Using Panhandler

Once installed and running, use your web browser to access panhandler.

Access the web portal

For your local device:

http://localhost:80 (for a standard web port)

http://localhost:9999 (using a defined port, eg. 9999)

The default username and password is: paloalto and panhandler

Set the Configuration Target

Before choosing skillets to load, set the configuration target IP and username/password credentials. This stores the device credentials to be used for API access.

Jump to Panhandler Environments to set the environment.

Choose Skillets to View by Collection

From the main panhandler menu, select Skillet Collections to see available Skillet Collections. A collection is a group of Skillets.


Select Go on the card for the desired collection to see all Skillets that belong to that collection. Any Skillet builder can create their own collection.

Select the Skillet to Load

A list of templates will be available to load into your device. Select the desired item and enter the form data.


The final form will be the target information for API config loading. Confirm the correct values and submit.


For PAN-OS types, you can choose to check or uncheck the ‘Perform Commit’ option to push the configuration then do a ‘commit’ or only push the configuration without a commit.

You can also check or uncheck the ‘Perform Backup’ option to create a named configuration backup on the device prior to pushing the new configuration. This provides a roll back mechanism should you desire. The named backups will be named with the following format: panhandler-20190101000000.xml (panhandler followed by the current timestamp)


Validate the device type and software version matches the skillet. For example, you will get errors if trying to load a Panorama template into a firewall. There are also cases where you cannot mix sofware versions and loading a v8.1 configuration into a v8.0 device will result in errors.


Some templates may have dependencies requiring elements to be previously loaded into the system or from other templates. Examples may be certificates, security objects, log forwarding profiles, etc. Check template documentation and look for any specific dependencies.

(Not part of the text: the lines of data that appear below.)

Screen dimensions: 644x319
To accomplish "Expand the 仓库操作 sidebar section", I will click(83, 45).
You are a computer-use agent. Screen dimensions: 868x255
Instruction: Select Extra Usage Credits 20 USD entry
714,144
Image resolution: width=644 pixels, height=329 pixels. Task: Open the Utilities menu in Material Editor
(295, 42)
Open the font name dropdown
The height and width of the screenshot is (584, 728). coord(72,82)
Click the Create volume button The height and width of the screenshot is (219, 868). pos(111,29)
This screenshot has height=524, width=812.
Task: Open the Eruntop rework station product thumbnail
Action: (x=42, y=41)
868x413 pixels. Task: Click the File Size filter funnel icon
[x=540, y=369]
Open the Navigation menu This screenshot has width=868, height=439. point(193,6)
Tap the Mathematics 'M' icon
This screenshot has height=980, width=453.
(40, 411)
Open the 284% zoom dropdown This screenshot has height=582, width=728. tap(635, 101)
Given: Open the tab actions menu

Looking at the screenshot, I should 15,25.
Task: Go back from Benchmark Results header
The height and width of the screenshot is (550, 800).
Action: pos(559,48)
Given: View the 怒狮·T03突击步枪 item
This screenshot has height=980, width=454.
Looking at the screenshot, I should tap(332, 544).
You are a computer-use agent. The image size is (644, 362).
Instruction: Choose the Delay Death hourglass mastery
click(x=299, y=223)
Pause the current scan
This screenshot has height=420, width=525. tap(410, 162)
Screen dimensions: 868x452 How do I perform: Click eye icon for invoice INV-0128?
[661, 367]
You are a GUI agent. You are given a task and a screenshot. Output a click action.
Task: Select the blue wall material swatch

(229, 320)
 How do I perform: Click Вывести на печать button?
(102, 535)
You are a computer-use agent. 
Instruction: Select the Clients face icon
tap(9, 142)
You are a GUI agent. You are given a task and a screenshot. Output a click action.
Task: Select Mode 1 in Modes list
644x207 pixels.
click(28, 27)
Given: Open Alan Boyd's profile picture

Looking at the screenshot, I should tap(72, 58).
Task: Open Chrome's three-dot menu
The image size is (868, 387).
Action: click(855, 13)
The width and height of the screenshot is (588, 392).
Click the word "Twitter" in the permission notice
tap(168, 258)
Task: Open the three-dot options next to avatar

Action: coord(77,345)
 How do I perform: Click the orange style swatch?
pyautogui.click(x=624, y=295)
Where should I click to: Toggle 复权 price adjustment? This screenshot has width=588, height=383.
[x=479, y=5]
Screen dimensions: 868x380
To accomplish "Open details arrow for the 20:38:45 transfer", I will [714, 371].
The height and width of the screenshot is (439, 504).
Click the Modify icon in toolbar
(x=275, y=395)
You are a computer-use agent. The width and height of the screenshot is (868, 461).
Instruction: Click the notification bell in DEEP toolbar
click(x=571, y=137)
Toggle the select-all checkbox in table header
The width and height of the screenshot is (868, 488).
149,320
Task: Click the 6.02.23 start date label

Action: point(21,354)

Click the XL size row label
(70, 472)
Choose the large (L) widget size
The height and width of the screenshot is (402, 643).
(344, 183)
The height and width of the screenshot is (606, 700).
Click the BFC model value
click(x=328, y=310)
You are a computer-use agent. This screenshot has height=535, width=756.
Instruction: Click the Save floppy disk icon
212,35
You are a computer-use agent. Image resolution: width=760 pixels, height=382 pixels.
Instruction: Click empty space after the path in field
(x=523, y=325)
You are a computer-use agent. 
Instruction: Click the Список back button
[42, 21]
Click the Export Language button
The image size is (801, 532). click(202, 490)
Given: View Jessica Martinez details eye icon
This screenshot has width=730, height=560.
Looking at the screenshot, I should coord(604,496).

Once the load has completed, you can select another template to load to the same device or choose another Environment to load a configuration to another device.


Commit operations are queued in the background on the device. If you chose to commit the configuration on the edit target screen, then a Job ID will be displayed in the success message. You can then use this Job ID to view the status of this commit operation either via a Skillet or on the PAN-OS device directly.

Understanding what will be pushed

You have two options to examine what configurations will be pushed by a skillet. The first, is to simply uncheck the ‘Perform Commit’ checkbox. Then you can log into the device and issue a show config diff command from the CLI.

You can also select the ‘Debug’ button from the Edit Target screen. This will display a list of all fully rendered XML snippets and the xpaths where they will be inserted into the configuration heirarchy.